【お客様の声】少年による強盗事件 大阪の弁護士が観護措置を回避し不処分に

2017-06-26

【大阪の弁護士】少年による強盗事件 被害者との示談締結で観護措置を回避し不処分に

■事件概要■
 依頼者の息子さん(10代男性、事件当時無職)は、お金を貸した先輩に暴行を加え、無理やり現金を奪い返したとして、警察に強盗罪で逮捕・勾留されました。
 父親である依頼者から依頼を受けた大阪の弁護士が、被害者様と示談を締結したこと等によって、依頼者の息子さんへの観護措置は回避され、最終審判でも不処分という結果になりました。
 
■事件経過と弁護活動■
 まず弊所大阪支部の弁護士は、息子さんの逮捕を知った依頼者様から、初回接見のご依頼を受けました。
 弁護士が警察署に勾留中の息子さんと接見したところ、息子さんは、被害者である先輩を殴ったことは認めているものの、その動機は、現金を強取する目的ではなく、先輩から「お金を返さない。

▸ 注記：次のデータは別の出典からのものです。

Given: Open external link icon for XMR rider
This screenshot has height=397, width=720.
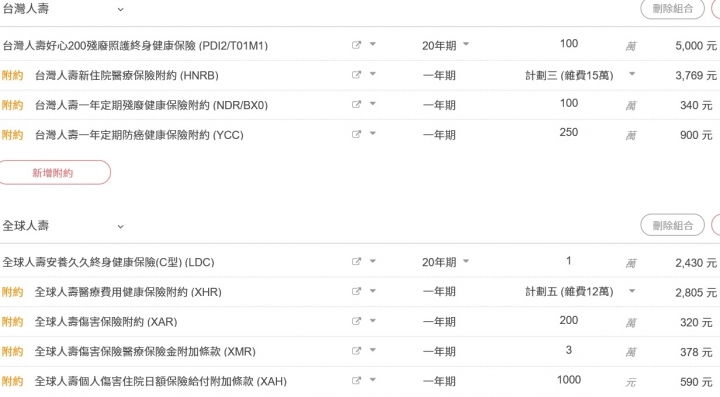Looking at the screenshot, I should [356, 351].
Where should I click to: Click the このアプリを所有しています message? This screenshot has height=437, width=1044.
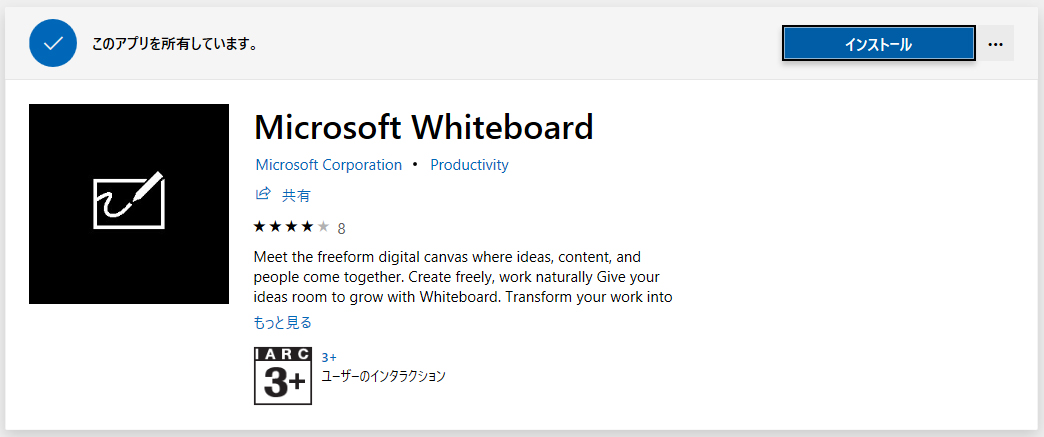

」と言われたことに腹を立てたというもので、逮捕・勾留の理由事実とは一部食い違いがありました。
 また息子さんは、進学が決まっていた短大の入学式が迫っており、早急の身体解放が必要でした。
 強盗事件をはじめとする重大犯罪を犯したとされる少年は、警察に逮捕された後、10日から20日間の勾留期間を経て、事件が送致された家庭裁判所では「観護措置」の決定がなされることがほとんどです。
 観護措置が決定すれば、審判までの約4週間を少年鑑別所で過ごすことになります。
 そのため、事件を担当した弁護士は、事件の真相究明と併せて、息子さんの早期釈放を目標に弁護活動を開始しました。
 弁護士は、息子さんが勾留されている警察署に何度も足を運び、息子さんとの接見を繰り返しました。
 そこで息子さんから真実を聞き出すとともに、息子さんにはこれまでの生活態度の見直し・今回の事件についての反省を促し、今後に向けての色々な話を親身になって行いました。
 また弁護士は、早急に被害者様と連絡を取り、示談交渉を進めました。
 弁護士が、息子さんから聞き取った内容をもとに被害者様と話を進めたところ、被害者様としては、暴行されたこと自体については憤りがあるものの、自らにも非があることを認めていただき、示談を締結することにとどまらず、被害届の取下げまで承諾して下さったのです。
 その結果をもって、息子さんの事件が送致された家庭裁判所と、観護措置を決定されないよう折衝したところ、息子さんの観護措置を回避することに成功し、即日釈放となりました。
 釈放後も弁護士は、息子さんに継続的な生活指導を行い、依頼者様と協力して息子さんの更生に向けて取り組み、審判を担当する家庭裁判所の調査官等に、息子さんの反省の姿勢や更生に向けた意欲を詳細に報告しました。
 この様な活動が認められ、最終的に審判において、とくに不利益処分を科さないという「不処分」の決定に至ったのです。
 現在息子さんは、進学した短大に通いながら、夢に向かってがんばっておられます。